Integrate new pretranspose_b_array with extra fused transpose of B
This patch fuses the transposition taking place in Acl with the transformations done in arm_gemm (called pretranspose_b_array) if the underlying kernel and transform supports it. This should improve start-up time (as it's for constant Rhs matrices) and memory footprint. The transformations in arm_gemm are kernel specific.
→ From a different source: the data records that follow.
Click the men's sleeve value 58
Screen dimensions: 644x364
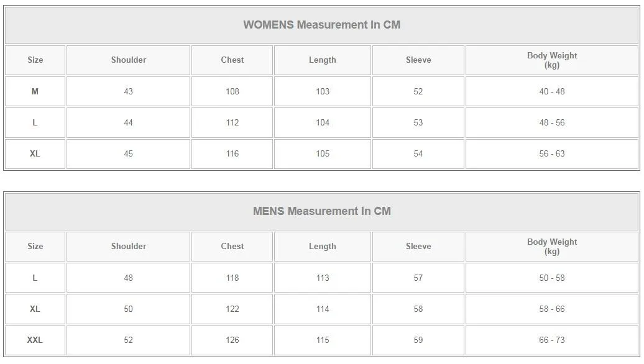click(x=418, y=309)
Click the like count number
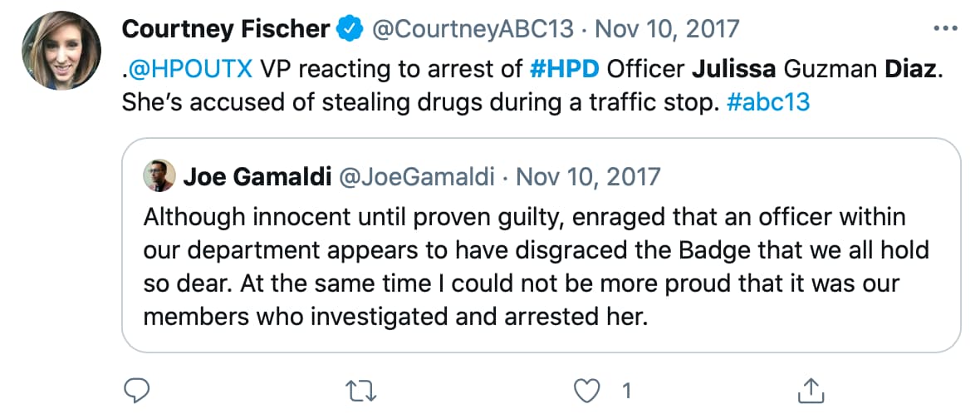Image resolution: width=980 pixels, height=419 pixels. tap(627, 389)
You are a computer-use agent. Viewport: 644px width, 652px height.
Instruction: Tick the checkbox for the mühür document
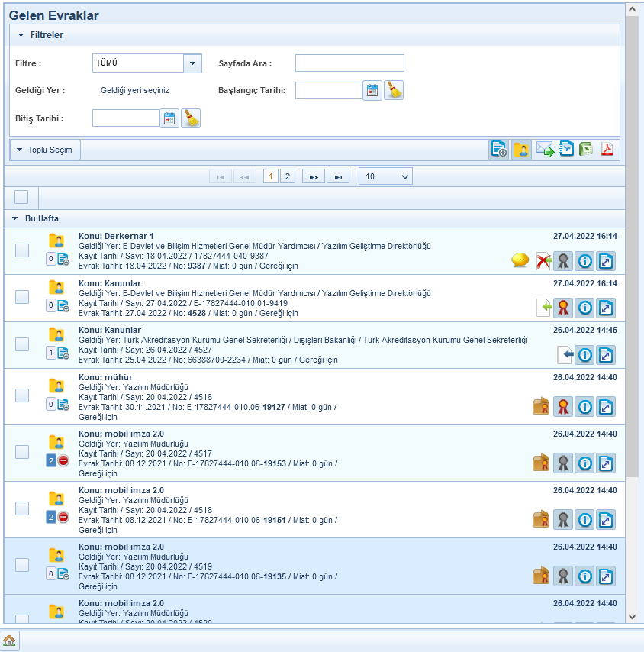(x=22, y=395)
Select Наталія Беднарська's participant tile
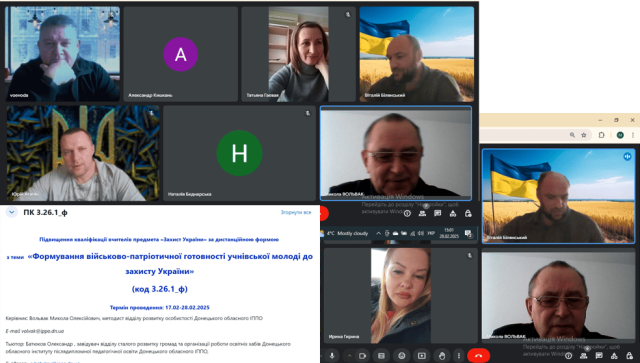Screen dimensions: 640x363 pyautogui.click(x=239, y=153)
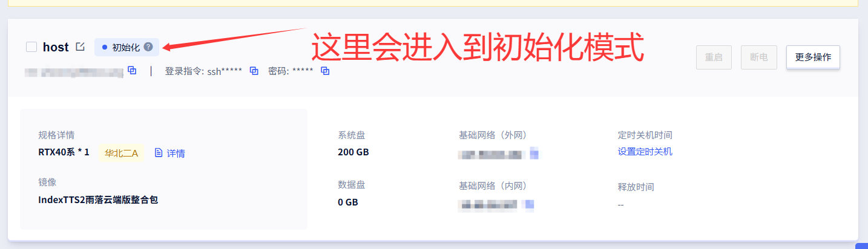The height and width of the screenshot is (249, 868).
Task: Copy the 基础网络（外网）address
Action: point(534,154)
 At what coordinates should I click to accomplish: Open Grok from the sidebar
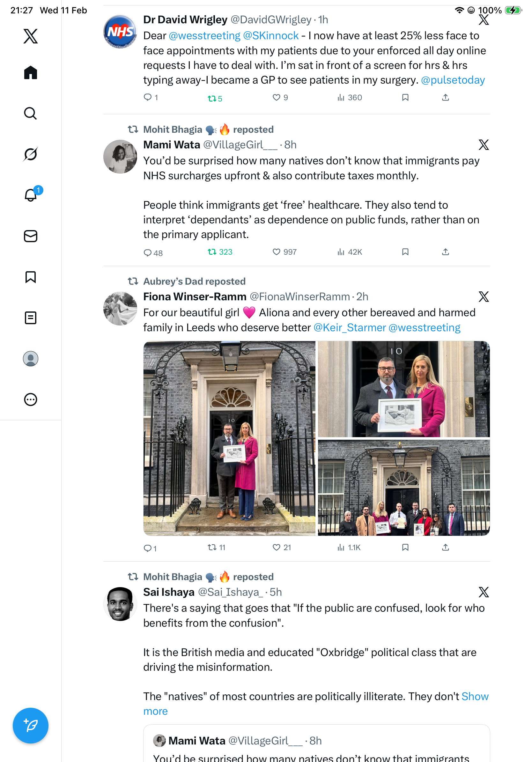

The Rhs matrix is transformed into certain layouts to improve the performance.
Resolves: COMPMID-6595
Change-Id: Id2932dd966e59f903c279417bebcea83d9a42464
Signed-off-by: Gunes Bayir <gunes.bayir@arm.com>
Reviewed-on: https://review.mlplatform.org/c/ml/ComputeLibrary/+/11144
Tested-by: Arm Jenkins <bsgcomp@arm.com>
Reviewed-by: Viet-Hoa Do <viet-hoa.do@arm.com>
Comments-Addressed: Arm Jenkins <bsgcomp@arm.com>
Benchmark: Arm Jenkins <bsgcomp@arm.com>
diff --git a/src/core/NEON/kernels/arm_gemm/gemm_hybrid.hpp b/src/core/NEON/kernels/arm_gemm/gemm_hybrid.hpp
index 436316c..a6c9677 100644
--- a/src/core/NEON/kernels/arm_gemm/gemm_hybrid.hpp
+++ b/src/core/NEON/kernels/arm_gemm/gemm_hybrid.hpp
@@ -1,5 +1,5 @@
/*
- * Copyright (c) 2017-2021 Arm Limited.
+ * Copyright (c) 2017-2021, 2024 Arm Limited.
*
* SPDX-License-Identifier: MIT
*
@@ -221,7 +221,9 @@
return roundup(_Nsize, strategy::out_width()) * roundup(_Ksize, strategy::k_unroll()) * _nmulti * sizeof(Toi);
}
- void pretranspose_B_array(void *in_buffer, const To *B, const int ldb, const int B_multi_stride) override {
+ void pretranspose_B_array(void *in_buffer, const To *B, const int ldb, const int B_multi_stride, bool transposed) override {
+ assert(!transposed);
+
Toi *buffer = reinterpret_cast<Toi *>(in_buffer);
_B_transposed = buffer;
strategy strat(_ci);
@@ -237,7 +239,7 @@
const unsigned int size = roundup(xmax-x0, strategy::out_width()) * k_size;
strat.transforms.PrepareB( buffer, B + (multi * B_multi_stride), ldb,
- x0, xmax, k0, kmax);
+ x0, xmax, k0, kmax, false);
buffer += size;
}